James shifted next to her. She realised she must stop doing that: making others feel uncomfortable, like they were unwanted replacements. James was very much wanted and she glanced at him and smiled. ‘I’m glad you’re here.’
Daisy felt eyes on her and looked up sharply. Lisa winked, and she flushed, guilt washing over her. Then seconds later, Tom was pushing catalogues on her.
‘What are these for?’
‘I picked them up earlier when I was in Cirencester.’
Daisy eyed them gingerly, not liking where this was going. ‘And…?’
‘And I think some of your rooms need a bit of a spruce up if we’re going to have guests staying.’ Tom drank deeply from his glass.
‘No, I haven’t said yes yet.’ She stood, her heart fluttering. ‘This is my house, this is the house I did up with Hugh, I’m not just going to redecorate and erase all that.’ She saw James nod briefly out the corner of her eye, perhaps even gesture to Tom to take it easy.
‘Daisy, darling, I am not trying to upset you. It’s just an idea. I know how much you love interior décor.’

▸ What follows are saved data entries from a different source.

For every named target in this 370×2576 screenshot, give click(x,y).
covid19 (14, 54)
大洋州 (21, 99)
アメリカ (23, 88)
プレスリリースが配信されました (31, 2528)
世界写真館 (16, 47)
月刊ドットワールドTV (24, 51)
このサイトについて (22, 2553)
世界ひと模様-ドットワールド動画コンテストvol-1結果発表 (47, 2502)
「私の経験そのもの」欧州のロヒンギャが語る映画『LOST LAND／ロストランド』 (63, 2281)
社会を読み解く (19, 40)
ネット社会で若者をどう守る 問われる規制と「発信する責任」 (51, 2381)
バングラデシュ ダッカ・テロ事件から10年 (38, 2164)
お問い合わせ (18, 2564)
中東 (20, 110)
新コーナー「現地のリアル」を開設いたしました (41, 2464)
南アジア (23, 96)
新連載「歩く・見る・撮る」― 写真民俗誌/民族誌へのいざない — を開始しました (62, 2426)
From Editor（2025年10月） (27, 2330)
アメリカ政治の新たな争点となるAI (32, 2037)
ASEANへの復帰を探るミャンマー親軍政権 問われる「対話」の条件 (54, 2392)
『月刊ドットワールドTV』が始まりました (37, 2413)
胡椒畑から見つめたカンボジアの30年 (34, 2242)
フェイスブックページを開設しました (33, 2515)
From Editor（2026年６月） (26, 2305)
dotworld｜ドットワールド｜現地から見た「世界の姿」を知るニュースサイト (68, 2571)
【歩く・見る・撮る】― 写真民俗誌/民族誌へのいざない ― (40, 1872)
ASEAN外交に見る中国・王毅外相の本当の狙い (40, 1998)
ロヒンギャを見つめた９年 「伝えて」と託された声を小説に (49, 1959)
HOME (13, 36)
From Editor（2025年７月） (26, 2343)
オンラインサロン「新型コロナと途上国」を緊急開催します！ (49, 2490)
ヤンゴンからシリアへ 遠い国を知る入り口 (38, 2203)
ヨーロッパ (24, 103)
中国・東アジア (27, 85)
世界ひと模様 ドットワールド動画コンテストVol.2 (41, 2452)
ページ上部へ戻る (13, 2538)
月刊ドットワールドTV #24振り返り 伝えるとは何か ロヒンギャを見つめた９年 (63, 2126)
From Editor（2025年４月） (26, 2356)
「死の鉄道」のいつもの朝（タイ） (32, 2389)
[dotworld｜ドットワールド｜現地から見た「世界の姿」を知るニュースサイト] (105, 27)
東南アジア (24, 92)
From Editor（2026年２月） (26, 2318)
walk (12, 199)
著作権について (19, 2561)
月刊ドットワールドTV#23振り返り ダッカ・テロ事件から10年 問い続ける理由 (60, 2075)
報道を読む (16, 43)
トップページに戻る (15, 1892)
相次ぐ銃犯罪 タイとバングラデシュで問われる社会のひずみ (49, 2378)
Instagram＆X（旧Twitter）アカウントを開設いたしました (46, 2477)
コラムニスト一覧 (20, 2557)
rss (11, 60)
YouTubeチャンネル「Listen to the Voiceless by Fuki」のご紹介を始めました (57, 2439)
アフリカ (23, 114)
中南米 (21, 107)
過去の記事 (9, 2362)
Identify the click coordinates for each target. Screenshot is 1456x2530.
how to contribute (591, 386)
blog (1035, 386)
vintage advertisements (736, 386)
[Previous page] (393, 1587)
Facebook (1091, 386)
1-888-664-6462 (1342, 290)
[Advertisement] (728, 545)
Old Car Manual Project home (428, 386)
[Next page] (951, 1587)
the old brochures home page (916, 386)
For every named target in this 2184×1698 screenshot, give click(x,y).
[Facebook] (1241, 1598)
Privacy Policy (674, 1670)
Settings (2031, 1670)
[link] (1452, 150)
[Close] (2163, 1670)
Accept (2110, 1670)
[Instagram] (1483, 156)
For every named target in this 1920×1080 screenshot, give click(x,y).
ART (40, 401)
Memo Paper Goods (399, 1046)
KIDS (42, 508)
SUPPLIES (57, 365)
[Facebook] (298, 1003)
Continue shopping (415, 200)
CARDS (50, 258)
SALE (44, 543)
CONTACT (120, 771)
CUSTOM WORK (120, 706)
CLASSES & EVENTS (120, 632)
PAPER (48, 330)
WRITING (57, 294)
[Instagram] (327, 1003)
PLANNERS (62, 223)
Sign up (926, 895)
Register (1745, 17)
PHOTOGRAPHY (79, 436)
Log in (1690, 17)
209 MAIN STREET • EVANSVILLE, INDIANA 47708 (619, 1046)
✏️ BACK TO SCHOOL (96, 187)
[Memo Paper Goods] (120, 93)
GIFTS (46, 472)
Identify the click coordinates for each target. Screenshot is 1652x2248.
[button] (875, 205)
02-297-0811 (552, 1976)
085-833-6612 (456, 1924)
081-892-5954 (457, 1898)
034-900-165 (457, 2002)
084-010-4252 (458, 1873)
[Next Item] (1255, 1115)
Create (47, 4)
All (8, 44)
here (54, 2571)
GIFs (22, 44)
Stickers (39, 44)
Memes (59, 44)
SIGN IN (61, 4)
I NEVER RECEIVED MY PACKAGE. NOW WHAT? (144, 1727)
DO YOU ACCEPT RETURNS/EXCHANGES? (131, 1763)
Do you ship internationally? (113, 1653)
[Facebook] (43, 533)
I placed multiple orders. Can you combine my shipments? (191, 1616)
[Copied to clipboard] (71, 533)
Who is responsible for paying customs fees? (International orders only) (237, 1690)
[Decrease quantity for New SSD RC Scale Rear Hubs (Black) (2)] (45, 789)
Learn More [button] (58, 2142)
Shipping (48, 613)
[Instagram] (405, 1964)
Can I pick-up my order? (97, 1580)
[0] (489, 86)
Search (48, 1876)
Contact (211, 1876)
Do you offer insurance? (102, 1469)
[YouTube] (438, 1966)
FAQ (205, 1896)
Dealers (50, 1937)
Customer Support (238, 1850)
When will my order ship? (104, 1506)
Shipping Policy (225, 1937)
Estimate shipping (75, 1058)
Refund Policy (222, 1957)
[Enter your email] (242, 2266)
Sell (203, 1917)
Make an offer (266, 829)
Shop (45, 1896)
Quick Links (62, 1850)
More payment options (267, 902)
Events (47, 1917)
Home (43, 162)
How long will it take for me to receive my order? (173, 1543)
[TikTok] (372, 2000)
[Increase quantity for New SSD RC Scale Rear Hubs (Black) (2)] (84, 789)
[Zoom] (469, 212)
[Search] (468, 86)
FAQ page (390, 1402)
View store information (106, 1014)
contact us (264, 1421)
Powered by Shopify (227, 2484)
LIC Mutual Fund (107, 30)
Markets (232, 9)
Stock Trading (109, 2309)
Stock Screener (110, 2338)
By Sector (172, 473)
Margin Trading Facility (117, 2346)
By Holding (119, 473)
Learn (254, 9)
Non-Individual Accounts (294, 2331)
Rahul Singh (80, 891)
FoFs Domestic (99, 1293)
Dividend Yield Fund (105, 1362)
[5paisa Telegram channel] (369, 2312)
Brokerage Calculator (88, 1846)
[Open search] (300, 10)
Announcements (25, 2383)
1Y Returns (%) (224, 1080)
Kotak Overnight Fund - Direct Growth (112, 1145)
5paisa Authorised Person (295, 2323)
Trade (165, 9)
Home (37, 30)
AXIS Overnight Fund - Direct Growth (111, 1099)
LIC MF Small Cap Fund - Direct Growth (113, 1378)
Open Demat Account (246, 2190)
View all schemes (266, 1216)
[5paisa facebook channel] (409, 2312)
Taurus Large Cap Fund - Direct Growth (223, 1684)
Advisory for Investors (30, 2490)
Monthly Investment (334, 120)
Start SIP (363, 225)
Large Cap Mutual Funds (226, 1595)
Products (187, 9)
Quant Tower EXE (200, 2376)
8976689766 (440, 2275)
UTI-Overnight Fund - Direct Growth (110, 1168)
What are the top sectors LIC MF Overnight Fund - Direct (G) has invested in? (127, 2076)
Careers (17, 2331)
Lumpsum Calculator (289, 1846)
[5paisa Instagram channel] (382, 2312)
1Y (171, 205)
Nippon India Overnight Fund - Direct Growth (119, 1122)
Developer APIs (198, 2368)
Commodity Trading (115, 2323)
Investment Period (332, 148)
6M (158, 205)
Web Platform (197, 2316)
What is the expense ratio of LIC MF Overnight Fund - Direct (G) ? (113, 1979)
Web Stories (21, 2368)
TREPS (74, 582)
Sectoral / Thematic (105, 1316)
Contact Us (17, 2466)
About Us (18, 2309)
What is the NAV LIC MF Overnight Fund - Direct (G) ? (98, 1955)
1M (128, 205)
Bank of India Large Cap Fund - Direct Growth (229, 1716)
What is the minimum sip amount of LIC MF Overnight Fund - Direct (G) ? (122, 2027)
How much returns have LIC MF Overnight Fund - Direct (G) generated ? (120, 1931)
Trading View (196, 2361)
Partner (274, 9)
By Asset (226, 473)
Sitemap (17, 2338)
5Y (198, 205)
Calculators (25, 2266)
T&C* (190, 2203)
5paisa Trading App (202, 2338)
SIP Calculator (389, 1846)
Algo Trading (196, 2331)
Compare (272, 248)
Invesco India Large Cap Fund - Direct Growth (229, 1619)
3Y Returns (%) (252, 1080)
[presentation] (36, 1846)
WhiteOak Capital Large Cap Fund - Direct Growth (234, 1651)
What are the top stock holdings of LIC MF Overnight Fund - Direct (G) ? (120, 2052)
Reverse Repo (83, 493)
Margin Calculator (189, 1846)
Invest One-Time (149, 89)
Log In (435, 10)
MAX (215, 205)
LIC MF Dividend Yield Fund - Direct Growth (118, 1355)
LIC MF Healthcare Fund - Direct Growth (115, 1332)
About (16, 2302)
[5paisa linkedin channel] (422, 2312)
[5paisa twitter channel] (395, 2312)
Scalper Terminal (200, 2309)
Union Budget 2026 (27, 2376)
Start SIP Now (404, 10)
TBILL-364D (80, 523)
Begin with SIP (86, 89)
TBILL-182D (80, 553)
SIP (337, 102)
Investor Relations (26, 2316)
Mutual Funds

She knew he was right: ten of the sixteen rooms remained starkly furnished, as they simply hadn’t got around to doing them. Perhaps, in her heart, she hadn’t thrown herself into the house over the last couple of years because she knew she would end up living alone in the depths of its corridors and shuttered windows. Shutters she had closed the day Hugh had been diagnosed. She had wanted to shut the world out: just Daisy and Hugh. It was safer that way. Only now she was being forced to confront those dark crevices and she wasn’t sure she could do it.
‘Listen,’ Lisa said, more gently now, ‘Dais, if you want to go ahead, how about you choose what you would like. You have the best taste after all.’ Daisy gave a small smile at this compliment because she knew it to be true but also she had seen the state of Tom and Lisa’s rented accommodation.